It was a pretty thing to see Little Ann stroke her hand and soothe her.

“Don’t be frightened, Miss Temple Barholm. All you’ve got to do is to answer questions,” she said.

“But I might say things that would be wrong–things that would harm him.”

“No, you mightn’t, Miss Temple Barholm. He’s not done anything that could bring harm on him.”

The Duke of Stone, who had seated himself in T. Tembarom’s favorite chair, which occupied a point of vantage, seemed to Mr. Palford and Mr. Grimby when they entered the room to wear the aspect of a sort of presidiary audience. The sight of his erect head and clear-cut, ivory- tinted old face, with its alert, while wholly unbiased, expression, somewhat startled them both. They had indeed not expected to see him, and did not know why he had chosen to come. His presence might mean any one of several things, and the fact that he enjoyed a reputation for quite alarming astuteness of a brilliant kind presented elements of probable embarrassment. If he thought that they had allowed themselves to be led upon a wild-goose chase, he would express his opinions with trying readiness of phrase.

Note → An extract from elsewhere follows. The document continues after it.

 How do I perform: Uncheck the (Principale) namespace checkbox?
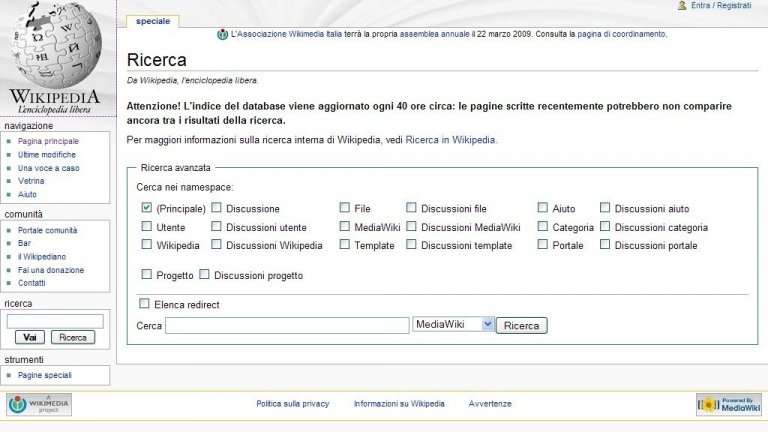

His manner of greeting them, however, expressed no more than a lightly agreeable detachment from any view whatsoever. Captain Palliser felt this curiously, though he could not have said what he would have expected from him if he had known it would be his whim to appear.

“How do you do? How d’ you do?” His Grace shook hands with the amiable ease which scarcely commits a man even to casual interest, after which he took his seat again.

“How d’ do, Miss Hutchinson?” said Palliser. “How d’ do, Mr. Hutchinson? Mr. Palford will be glad to find you here.”

Mr. Palford shook hands with correct civility.

“I am, indeed,” he said. “It was in your room in New York that I first saw Mr. Temple Temple Barholm.”

“Aye, it was,” responded Hutchinson, dryly.

“I thought Lady Joan was coming,” Miss Alicia said to Palliser.

“She will be here presently. She came down in our train, but not with us.”

“What–what is she coming for?” faltered Miss Alicia.

“Yes,” put in the duke, “what, by the way, is she coming for?”

“I wrote and asked her to come,” was Palliser’s reply. “I have reason to believe she may be able to recall something of value to the inquiry which is being made.”

“That’s interesting,” said his Grace, but with no air of participating particularly. She doesn’t like him, though, does she? Wouldn’t do to put her on the jury.”

He did not wait for any reply, but turned to Mr. Palford.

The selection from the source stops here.